Hannah Klemm, the associate curator of modern and contemporary art, curates the museum’s “Currents” and “New Media Series” exhibitions. Klemm previously was the Fisher Collection Graduate Curatorial Fellow at the San Francisco Museum of Modern Art, where she has worked on the contemporary German art collection. She holds a doctorate from the University of Chicago, a master’s degree in art history from the Courtauld Institute of Art and a bachelor’s degree in art history with honors from Sarah Lawrence College. Klemm has received several fellowships and awards, including a 10-month research fellowship from the German Academic Exchange Service at Humboldt University in Berlin.
About Currents 120: Jess T. Dugan - Through February 20, 2022
St. Louis–based artist Jess T. Dugan is known for their color photographs that explore the power of identity, desire, and connection.
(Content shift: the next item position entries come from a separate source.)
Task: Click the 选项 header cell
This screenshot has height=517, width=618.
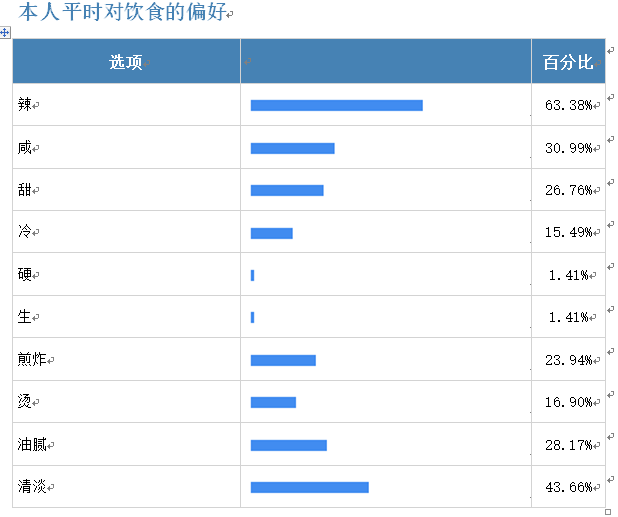Action: tap(126, 61)
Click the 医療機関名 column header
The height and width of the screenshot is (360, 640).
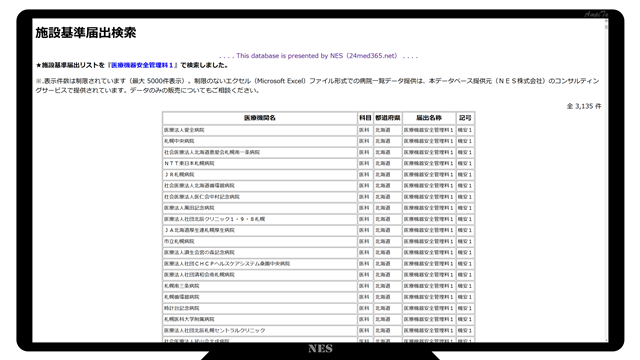(x=260, y=118)
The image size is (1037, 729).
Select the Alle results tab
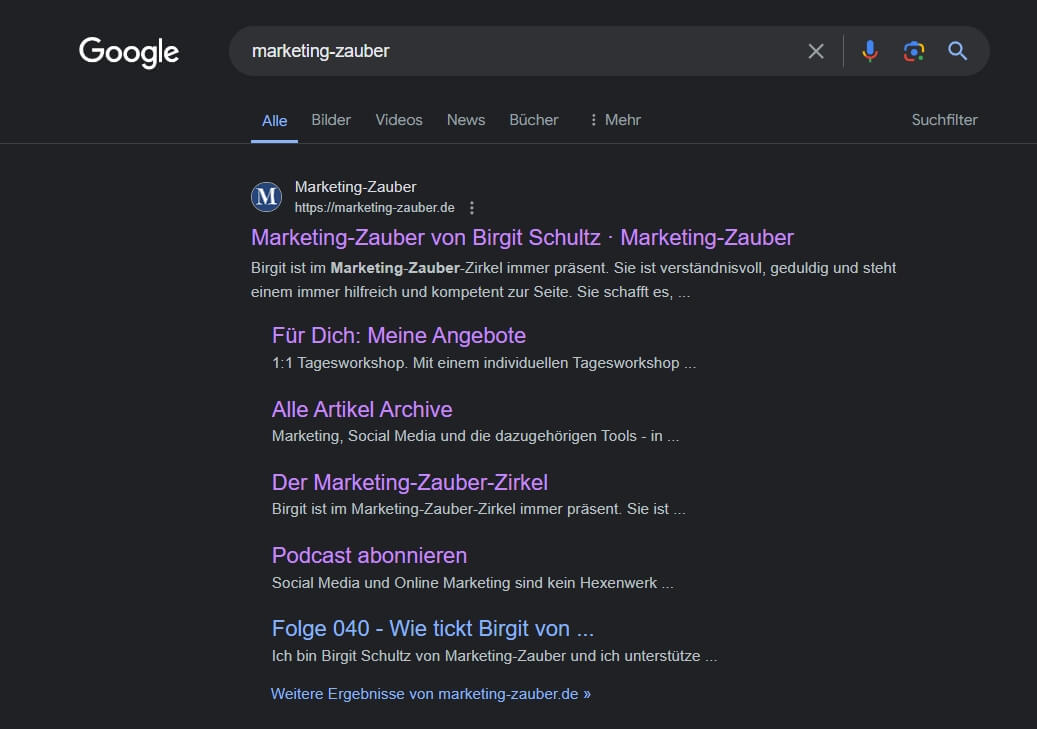[x=274, y=121]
In Currents 120: Jess T. Dugan, the museum presents a selection of 20 recent works—portraits, self-portraits, and still lifes—many of which were created specifically for this exhibition. Within a framework of queer and nonbinary experience and from an actively constructed sense of masculinity, Dugan’s portraits examine intersections between individual identity and the search for intimate connection with others.
About Art Along the Rivers: Through January 9, 2022
The exhibition includes a surprising range of objects that vary widely in medium, function, and the prominence of their makers. For example, it brings together Mississippian sculpture, Osage textiles, architectural drawings for iconic landmarks, musical instruments, German and Creole furniture, African American decorative arts, prize-winning paintings from the 1904 St. Louis World’s Fair, and contemporary artists’ responses to these historic objects. While at first these works might appear to have few connections, the exhibition arranges them by theme rather than by culture or chronology to establish dialogues around the region’s geography, raw materials, and pressing social issues.
About Oliver Lee Jackson: Through February 20, 2022
Oliver Lee Jackson is known for creating complex and layered images in which figurative elements—or what he calls “paint people”—emerge from abstract fields of vibrant color. Jackson’s practice is informed by a deep understanding of global art history—from early modern European painting to African art. Yet his works do not aim to elevate a single message, narrative, or meaning. Rather, the works serve as an open invitation to slow and close looking, encouraging viewers to stake emotional claim on the paintings and not wait for instructions on what to see.